More than 850 jobs could be lost after the administrators at an oil refinery failed to find a buyer or the cash needed to keep it going.
The Coryton plant in Essex, which is the biggest provider of petrol and diesel in the south east of England, was plunged into administration by its Swiss owner Petroplus in February.
The plant supplies 20% of fuel in London and the South East.
Administrators PwC said the site would be wound down over the next three months after the challenge of raising the £625m needed to fund the refinery proved too much.
There are likely to be a "substantial" number of redundancies among the 500 workforce, PwC said, while around 350 contractors will learn their fate in the next few days.

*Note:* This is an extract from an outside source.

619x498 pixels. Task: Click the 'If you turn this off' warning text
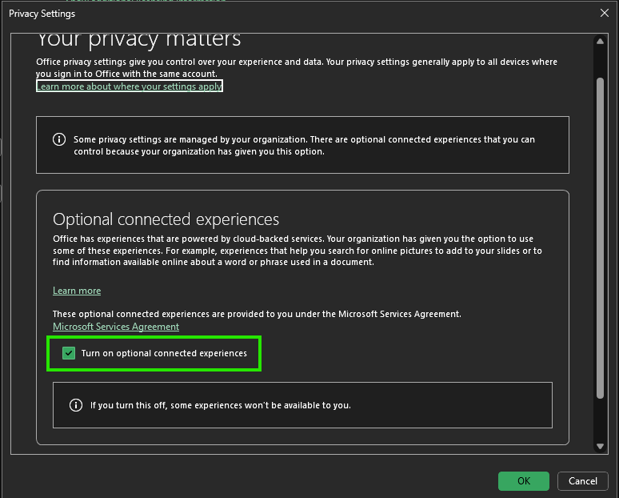pyautogui.click(x=220, y=405)
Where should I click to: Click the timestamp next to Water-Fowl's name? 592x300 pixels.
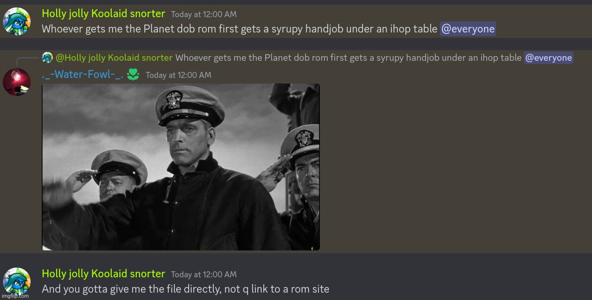[x=178, y=75]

A spokesperson for the department of energy and climate change said: "It is disappointing that PWC has been unable to find a buyer for Coryton. This is particularly bad news for the workers at Coryton.
"The Job Centre Plus Rapid Response Service is available to support individual employees to re-enter the job market. Coryton’s workforce is highly skilled and well-positioned to take advantage of new opportunities.
"We want to reassure people that there will not be any impact on fuel supply from this development. Continuing jetty operations at Coryton means that there should be no loss of supply through the terminal to London and the South East.
"Closure of the refinery reflects overcapacity in the European refining sector and there have been a number of refineries have closed across Europe in recent years.
"We will continue to keep in close contact with the administrators PWC who are looking at further options for the future of the facility”.